- _DATA IN THIS EXERCISE_:
____
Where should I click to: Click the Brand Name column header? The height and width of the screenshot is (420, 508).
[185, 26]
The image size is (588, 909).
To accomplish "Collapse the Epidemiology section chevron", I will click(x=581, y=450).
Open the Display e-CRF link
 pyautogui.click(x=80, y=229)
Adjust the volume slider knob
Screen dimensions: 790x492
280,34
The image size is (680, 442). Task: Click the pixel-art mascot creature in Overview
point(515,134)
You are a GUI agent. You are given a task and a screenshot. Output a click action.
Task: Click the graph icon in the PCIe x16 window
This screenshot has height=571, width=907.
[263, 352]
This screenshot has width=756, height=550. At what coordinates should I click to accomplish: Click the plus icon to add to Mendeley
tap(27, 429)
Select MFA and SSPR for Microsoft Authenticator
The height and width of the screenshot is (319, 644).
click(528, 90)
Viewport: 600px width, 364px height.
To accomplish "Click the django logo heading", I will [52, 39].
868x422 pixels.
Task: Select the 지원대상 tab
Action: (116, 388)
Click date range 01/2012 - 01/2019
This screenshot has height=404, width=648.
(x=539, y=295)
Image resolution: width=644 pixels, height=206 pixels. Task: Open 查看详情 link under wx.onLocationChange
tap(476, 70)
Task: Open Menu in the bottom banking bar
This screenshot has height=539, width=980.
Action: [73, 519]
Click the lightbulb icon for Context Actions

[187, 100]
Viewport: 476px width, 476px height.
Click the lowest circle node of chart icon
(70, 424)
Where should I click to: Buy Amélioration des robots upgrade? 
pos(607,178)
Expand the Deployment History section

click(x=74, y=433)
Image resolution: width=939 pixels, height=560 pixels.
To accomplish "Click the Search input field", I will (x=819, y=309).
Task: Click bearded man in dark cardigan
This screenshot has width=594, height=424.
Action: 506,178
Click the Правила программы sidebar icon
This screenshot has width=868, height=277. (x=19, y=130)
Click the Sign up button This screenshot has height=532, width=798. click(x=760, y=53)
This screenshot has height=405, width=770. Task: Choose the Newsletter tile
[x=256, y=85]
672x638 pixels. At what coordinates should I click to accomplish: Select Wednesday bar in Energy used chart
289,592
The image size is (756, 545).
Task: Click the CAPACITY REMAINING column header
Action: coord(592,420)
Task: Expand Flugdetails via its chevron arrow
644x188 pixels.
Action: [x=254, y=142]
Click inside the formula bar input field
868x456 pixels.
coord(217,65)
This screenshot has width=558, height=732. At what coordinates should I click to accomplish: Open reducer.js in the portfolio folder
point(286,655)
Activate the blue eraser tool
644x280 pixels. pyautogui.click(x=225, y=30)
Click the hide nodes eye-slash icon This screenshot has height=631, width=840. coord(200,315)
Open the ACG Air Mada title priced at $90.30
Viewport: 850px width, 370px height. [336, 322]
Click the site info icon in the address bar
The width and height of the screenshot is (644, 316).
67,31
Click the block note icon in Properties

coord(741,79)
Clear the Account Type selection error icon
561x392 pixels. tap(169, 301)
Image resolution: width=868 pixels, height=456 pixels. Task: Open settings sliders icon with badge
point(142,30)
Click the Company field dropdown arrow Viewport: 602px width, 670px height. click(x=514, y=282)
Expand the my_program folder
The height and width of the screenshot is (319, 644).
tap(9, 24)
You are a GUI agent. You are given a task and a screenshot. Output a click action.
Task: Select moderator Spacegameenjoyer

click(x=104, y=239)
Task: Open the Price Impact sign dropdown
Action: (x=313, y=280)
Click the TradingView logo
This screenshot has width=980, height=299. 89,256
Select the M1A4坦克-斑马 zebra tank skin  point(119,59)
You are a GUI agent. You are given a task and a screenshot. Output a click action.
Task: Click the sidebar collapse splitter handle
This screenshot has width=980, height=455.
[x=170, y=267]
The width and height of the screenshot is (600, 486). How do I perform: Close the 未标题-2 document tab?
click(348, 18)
____
- _EXERCISE PROMPT_: Report each line of the material in which the string "field" occurs.

- _TASK SOLUTION_:
To accomplish "Click the Search input field", I will (x=819, y=309).
Click inside the formula bar input field
Click the Company field dropdown arrow Viewport: 602px width, 670px height. click(x=514, y=282)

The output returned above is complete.